Aim:
Reproduce the following records line by line without any alteration, omitting the pictures from your answer.

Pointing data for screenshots

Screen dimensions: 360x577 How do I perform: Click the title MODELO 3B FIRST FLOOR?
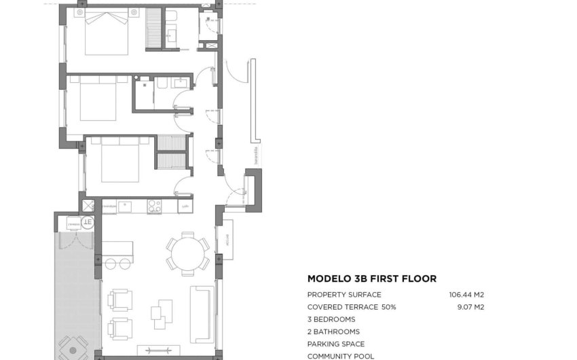coord(371,278)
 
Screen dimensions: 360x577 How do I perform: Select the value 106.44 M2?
coord(466,295)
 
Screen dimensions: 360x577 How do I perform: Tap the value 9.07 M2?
coord(470,307)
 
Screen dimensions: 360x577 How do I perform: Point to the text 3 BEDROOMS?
coord(331,319)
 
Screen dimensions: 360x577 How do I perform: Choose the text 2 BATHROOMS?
coord(333,331)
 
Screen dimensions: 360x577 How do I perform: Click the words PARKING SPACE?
coord(336,344)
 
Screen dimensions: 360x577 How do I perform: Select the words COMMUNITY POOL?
coord(340,356)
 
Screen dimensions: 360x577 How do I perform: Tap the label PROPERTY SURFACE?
coord(344,295)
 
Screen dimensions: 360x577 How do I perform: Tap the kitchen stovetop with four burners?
coord(154,206)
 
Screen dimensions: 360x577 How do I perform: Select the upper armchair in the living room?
coord(120,300)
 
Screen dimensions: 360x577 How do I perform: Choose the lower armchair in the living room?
coord(120,329)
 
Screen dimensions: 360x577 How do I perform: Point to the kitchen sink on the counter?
coord(126,206)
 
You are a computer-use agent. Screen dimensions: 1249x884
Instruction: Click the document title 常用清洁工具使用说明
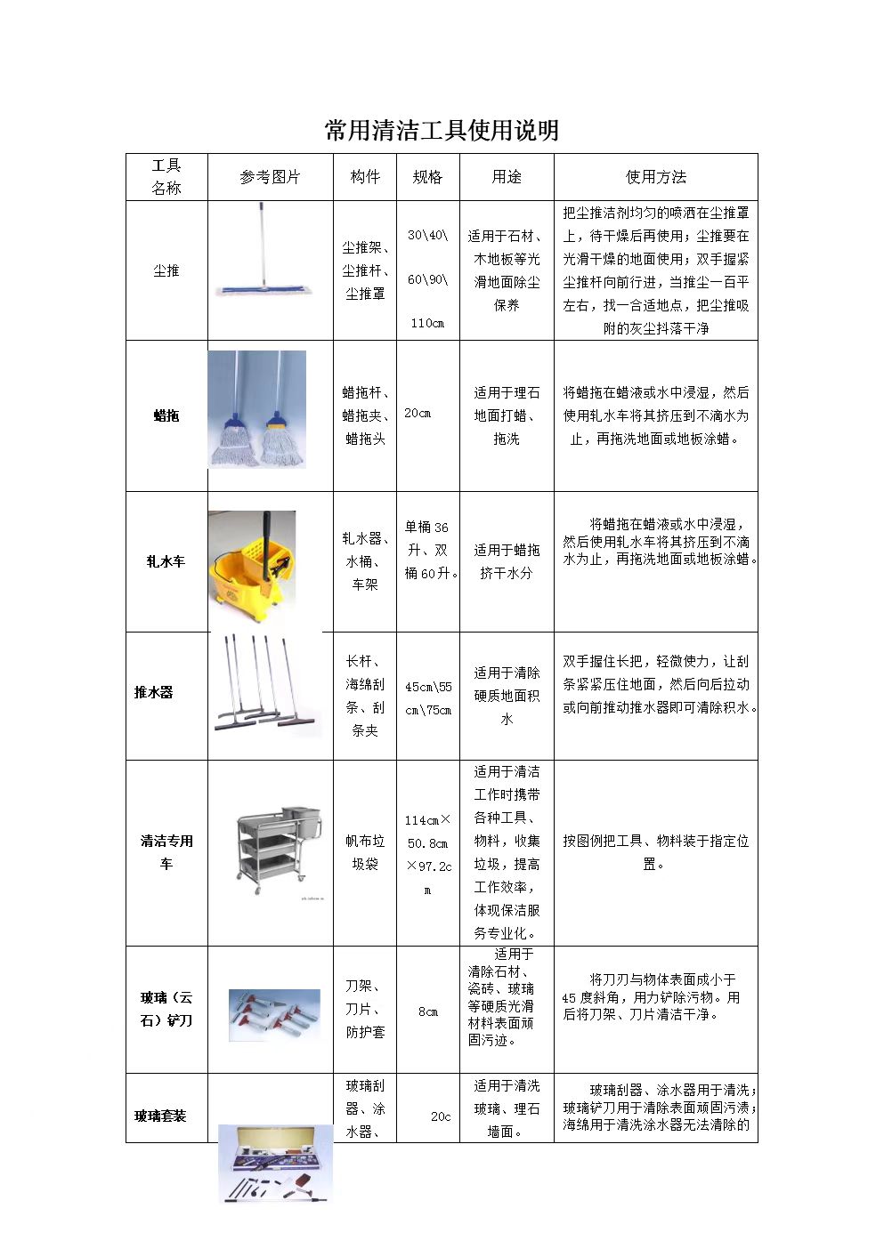pos(442,131)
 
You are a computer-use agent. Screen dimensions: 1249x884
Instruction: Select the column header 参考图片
pos(270,177)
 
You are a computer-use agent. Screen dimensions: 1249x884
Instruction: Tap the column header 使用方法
pos(655,177)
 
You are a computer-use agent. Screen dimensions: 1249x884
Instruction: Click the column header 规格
pos(427,177)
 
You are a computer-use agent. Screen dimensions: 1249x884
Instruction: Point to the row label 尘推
pos(166,270)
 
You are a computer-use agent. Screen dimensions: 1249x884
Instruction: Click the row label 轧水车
pos(166,561)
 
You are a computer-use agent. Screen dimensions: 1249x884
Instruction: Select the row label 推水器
pos(153,692)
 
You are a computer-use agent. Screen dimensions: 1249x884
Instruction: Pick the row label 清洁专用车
pos(166,852)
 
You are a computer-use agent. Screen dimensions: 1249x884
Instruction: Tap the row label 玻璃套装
pos(160,1116)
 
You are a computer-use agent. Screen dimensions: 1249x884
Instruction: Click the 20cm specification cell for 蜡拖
pos(418,413)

Solved problem:
Screen dimensions: 360x577 How do I perform: Click the title MODELO 3B FIRST FLOOR?
coord(371,278)
 
Screen dimensions: 360x577 How do I perform: Select the value 106.44 M2?
coord(466,295)
 
Screen dimensions: 360x577 How do I perform: Tap the value 9.07 M2?
coord(470,307)
 
Screen dimensions: 360x577 How do I perform: Point to the text 3 BEDROOMS?
coord(331,319)
 
Screen dimensions: 360x577 How do I perform: Choose the text 2 BATHROOMS?
coord(333,331)
 
Screen dimensions: 360x577 How do I perform: Click the words PARKING SPACE?
coord(336,344)
 
Screen dimensions: 360x577 How do I perform: Select the words COMMUNITY POOL?
coord(340,356)
 
Screen dimensions: 360x577 How do I perform: Tap the label PROPERTY SURFACE?
coord(344,295)
 
Screen dimensions: 360x577 How do I perform: Tap the kitchen stovetop with four burners?
coord(154,206)
 
Screen dimensions: 360x577 How do I perform: Select the upper armchair in the living room?
coord(120,300)
 
Screen dimensions: 360x577 How do I perform: Choose the lower armchair in the living room?
coord(120,329)
 
Screen dimensions: 360x577 How do I perform: Point to the kitchen sink on the counter?
coord(126,206)
 
You are a computer-use agent. Screen dimensions: 1249x884
Instruction: Click the document title 常用清洁工具使用说明
pos(442,131)
 
You are a computer-use agent. Screen dimensions: 1249x884
Instruction: Select the column header 参考图片
pos(270,177)
 
You are a computer-use agent. Screen dimensions: 1249x884
Instruction: Tap the column header 使用方法
pos(655,177)
 
You are a computer-use agent. Screen dimensions: 1249x884
Instruction: Click the column header 规格
pos(427,177)
 
You are a computer-use agent. Screen dimensions: 1249x884
Instruction: Point to the row label 尘推
pos(166,270)
 
You are a computer-use agent. Screen dimensions: 1249x884
Instruction: Click the row label 轧水车
pos(166,561)
 
You are a computer-use agent. Screen dimensions: 1249x884
Instruction: Select the row label 推水器
pos(153,692)
 
You are a computer-use agent. Screen dimensions: 1249x884
Instruction: Pick the row label 清洁专用车
pos(166,852)
 
You are a computer-use agent. Screen dimensions: 1249x884
Instruction: Tap the row label 玻璃套装
pos(160,1116)
 
You are a computer-use agent. Screen dimensions: 1249x884
Instruction: Click the 20cm specification cell for 蜡拖
pos(418,413)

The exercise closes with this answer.